Mas é fato que, tido como mais correto linguisticamente, o abecedário dito oficial e culto vem substituindo esse modo peculiar de nomear as letras, que está desaparecendo sem que conheçamos, de fato, sua legitimidade. Tomado como variedade cultural e linguística do Nordeste, tanto atrai preconceito – por parte de não nordestinos, mas também por eles mesmos – quanto certa admiração quase condescendente. Mas nosso “abecedário nordestino” é mais do que uma variedade linguística não culta. Ele é legítimo, precede o outro e é tão bom – ou melhor – para alfabetizar. Tanto a história do alfabeto quanto da alfabetização o validam, além do próprio Novo Acordo Ortográfico indicar a possibilidade de outros nomes para as letras.

Nomear as letras considerando o som que elas representam foi o princípio que gerou o próprio alfabeto, com os fenícios. Ao emprestá-lo, os gregos seguiram esse princípio acrofônico, em que os nomes das letras davam pistas dos sons que elas representam: alfa, beta, gama, delta... Quando se apropriaram do alfabeto grego, os romanos perceberam que as letras não precisavam de nomes próprios, bastava nomeá-las com referência a esses sons: a, bê, dê, e, fê... Pois foi desse modo que as letras foram nomeadas inicialmente, seguindo um princípio acrofônico mais direto, com os sons que elas representam no início desses nomes. Foi o gramático Varrão (116 e 27 a. C.) que instituiu, de um modo um tanto arbitrário, outra regra, dando origem aos nomes tais quais conhecemos hoje.

> [O QUE SE PEDE]
1) Indique se cada afirmação a seguir está de acordo com o trecho sobre o abecedário nordestino. Responda sim ou não e cite entre aspas as palavras do trecho que decidem a resposta.
(a) O abecedário nordestino surgiu depois do abecedário oficial.
(b) Ao emprestar o alfabeto, os gregos seguiram o princípio acrofônico.
(c) O Novo Acordo Ortográfico não admite outros nomes para as letras.
2) Responda com base no trecho sobre o abecedário nordestino:
(a) Com que povo o princípio de nomear as letras pelo som gerou o alfabeto?
(b) Que nomes de letras gregas o trecho cita?
(c) Quem instituiu a regra que deu origem aos nomes das letras conhecidos hoje?
3) Escreva a continuação do trecho sobre o abecedário nordestino, começando logo depois da última frase apresentada.

> [MATERIAL FORNECIDO]
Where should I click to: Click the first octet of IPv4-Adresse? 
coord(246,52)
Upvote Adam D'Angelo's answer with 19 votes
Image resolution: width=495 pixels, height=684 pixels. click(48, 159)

---

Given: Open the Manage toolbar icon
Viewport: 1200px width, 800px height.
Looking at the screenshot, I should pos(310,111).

> [RESULTADOS DO EXERCÍCIO]
1)
(a) Não: “Ele é legítimo, precede o outro”.
(b) Sim: “Ao emprestá-lo, os gregos seguiram esse princípio acrofônico”.
(c) Não: “além do próprio Novo Acordo Ortográfico indicar a possibilidade de outros nomes para as letras”.

2)
(a) Com os fenícios.
(b) Alfa, beta, gama e delta.
(c) O gramático Varrão.

3)
Na história da alfabetização no Brasil, por sua vez, circularam manuais e gramáticas portuguesas que indicavam nomear e ensinar as letras mais próximas de seus sons, facilitando a soletração: em vez de eme-a-ma, ele-a-la, para “mala”, mê-a-ma, lê-a-la. E isso veio da França! Ou seja, não foi nenhuma invenção de nordestinos iletrados, como dizem por aí. Além disso, estudos contemporâneos sobre o papel do nome das letras no ensino inicial da escrita alfabética mostram que esses nomes mais próximos de seus sons facilitam a alfabetização inicial, justamente porque dão pistas mais diretas dos fones que representam. Como diz o poeta popular Noédson Valois, “se você prefere, erre! Com o rê não errarei!”.

Precisamos reconhecer o valor cultural e linguístico do nosso abecê, desconstruindo preconceitos e contribuindo para que todos os brasileiros saibam que, no Brasil, há dois modos de pronunciar o abecê.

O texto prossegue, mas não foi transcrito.